There is one school of thought that understands and agrees with these caveat to equality. They may even note that teachers, who are respected and admired by society, and whose jobs are largely pleasant, satisfying and risk-free should not justly earn as much as despised unhappy bankers. But in the real world they see examples where people seem to have jobs that are high in pay and low in other benefits—boring or risky or low-status. Are markets failing to compensate people in pecuniary terms for the non-pecuniary costs of their job?

According to a new paper, they are not:

We use data on twins matched to register-based information on earnings to examine the long-standing puzzle of non-existent compensating wage differentials. The use of twin data allows us to remove otherwise unobserved productivity differences that were the prominent reason for estimation bias in the earlier studies. Using twin differences we find evidence for positive compensation of adverse working conditions in the labor market.

The authors look at twins to control for 'unobservable' factors about the person—basically their productivity and how employable they are—and find that workers are paid more for doing less desirable jobs. Though it often seems like they aren't, this is only because some people (mainly people on early steps of the productivity/human capital ladder without much in the way of experience or skills) are very unproductive. Of two twins, the one with a less pleasant or more risky job gets paid more.
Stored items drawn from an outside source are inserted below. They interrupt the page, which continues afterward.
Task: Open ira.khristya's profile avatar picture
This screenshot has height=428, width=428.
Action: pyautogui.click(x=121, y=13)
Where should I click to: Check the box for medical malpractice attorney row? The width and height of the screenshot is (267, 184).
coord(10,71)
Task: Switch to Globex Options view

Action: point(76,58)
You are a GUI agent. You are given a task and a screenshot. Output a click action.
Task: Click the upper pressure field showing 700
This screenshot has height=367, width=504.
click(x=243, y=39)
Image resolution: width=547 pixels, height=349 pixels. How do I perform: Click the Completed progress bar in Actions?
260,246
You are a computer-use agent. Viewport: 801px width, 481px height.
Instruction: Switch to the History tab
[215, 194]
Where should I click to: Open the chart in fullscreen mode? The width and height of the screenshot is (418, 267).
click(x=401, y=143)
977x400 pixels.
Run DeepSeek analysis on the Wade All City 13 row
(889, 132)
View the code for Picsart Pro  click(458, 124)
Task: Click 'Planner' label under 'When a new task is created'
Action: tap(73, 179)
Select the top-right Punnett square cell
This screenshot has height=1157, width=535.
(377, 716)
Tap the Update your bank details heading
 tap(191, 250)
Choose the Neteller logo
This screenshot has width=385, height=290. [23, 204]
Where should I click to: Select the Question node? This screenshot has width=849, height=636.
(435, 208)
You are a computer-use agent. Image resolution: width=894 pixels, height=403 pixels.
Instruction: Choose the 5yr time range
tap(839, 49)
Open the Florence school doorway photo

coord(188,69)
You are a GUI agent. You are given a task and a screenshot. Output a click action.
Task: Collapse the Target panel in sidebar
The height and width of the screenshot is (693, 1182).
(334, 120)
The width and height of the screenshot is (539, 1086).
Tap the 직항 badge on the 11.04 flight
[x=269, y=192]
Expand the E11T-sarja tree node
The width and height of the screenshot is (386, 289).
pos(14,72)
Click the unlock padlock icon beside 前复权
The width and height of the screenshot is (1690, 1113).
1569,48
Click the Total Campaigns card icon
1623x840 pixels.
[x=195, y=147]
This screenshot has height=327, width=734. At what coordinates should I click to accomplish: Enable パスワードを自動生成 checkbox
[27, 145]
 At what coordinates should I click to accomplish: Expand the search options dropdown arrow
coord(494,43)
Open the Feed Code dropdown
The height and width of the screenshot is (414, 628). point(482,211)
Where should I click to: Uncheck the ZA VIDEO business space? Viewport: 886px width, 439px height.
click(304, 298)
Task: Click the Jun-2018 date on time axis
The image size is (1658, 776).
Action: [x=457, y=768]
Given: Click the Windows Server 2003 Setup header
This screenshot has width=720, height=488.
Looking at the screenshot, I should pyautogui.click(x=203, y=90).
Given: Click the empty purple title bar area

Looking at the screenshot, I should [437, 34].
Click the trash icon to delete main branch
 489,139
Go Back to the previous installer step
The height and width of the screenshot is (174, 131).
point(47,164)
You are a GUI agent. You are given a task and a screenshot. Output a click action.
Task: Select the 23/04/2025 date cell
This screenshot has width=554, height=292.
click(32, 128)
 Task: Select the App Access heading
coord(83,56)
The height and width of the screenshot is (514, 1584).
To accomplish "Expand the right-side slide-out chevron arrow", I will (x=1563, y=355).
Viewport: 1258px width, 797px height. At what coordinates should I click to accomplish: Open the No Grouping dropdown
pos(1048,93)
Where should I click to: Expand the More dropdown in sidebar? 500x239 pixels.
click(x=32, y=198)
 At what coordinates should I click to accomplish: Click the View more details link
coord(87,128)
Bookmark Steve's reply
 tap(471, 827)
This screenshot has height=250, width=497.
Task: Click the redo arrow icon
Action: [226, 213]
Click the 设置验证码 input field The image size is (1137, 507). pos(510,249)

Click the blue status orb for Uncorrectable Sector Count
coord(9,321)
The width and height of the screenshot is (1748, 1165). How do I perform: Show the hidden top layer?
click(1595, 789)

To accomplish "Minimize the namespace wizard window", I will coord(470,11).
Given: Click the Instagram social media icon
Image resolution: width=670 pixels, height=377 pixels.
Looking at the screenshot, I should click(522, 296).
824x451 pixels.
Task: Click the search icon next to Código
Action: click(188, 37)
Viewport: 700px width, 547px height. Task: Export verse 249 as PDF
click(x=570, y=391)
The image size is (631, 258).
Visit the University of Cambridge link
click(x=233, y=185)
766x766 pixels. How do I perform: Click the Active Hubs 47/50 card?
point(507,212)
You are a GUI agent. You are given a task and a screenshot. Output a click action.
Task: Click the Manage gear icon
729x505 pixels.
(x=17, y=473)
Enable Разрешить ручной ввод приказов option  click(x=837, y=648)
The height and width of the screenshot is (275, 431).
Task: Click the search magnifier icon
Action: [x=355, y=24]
The unique feature of our data is that we are able to estimate specifications that also control for unobservable time-invariant characteristics at the twin pair level (e.g. place of residence, spouse’s occupation, or family situation) and the common wage growth for the twins. We find evidence for positive compensating wage differentials for both monotonous and physical work using the data on MZs (monozygotic, i.e. identical, twins). Assuming that equal ability assumption holds for MZs, the results imply that both twin difference estimates and Difference-in-Differences (combined twin difference – time difference) estimates are unbiased for MZs.

I am perfectly comfortable with arguments that differences in endowments (basically upbringing and inborn talent) mean that there is a case for redistribution between individuals. But it bears repeating that markets, working properly, automatically produce results that in many ways elegantly fulfil the egalitarian concerns of leftist social justice.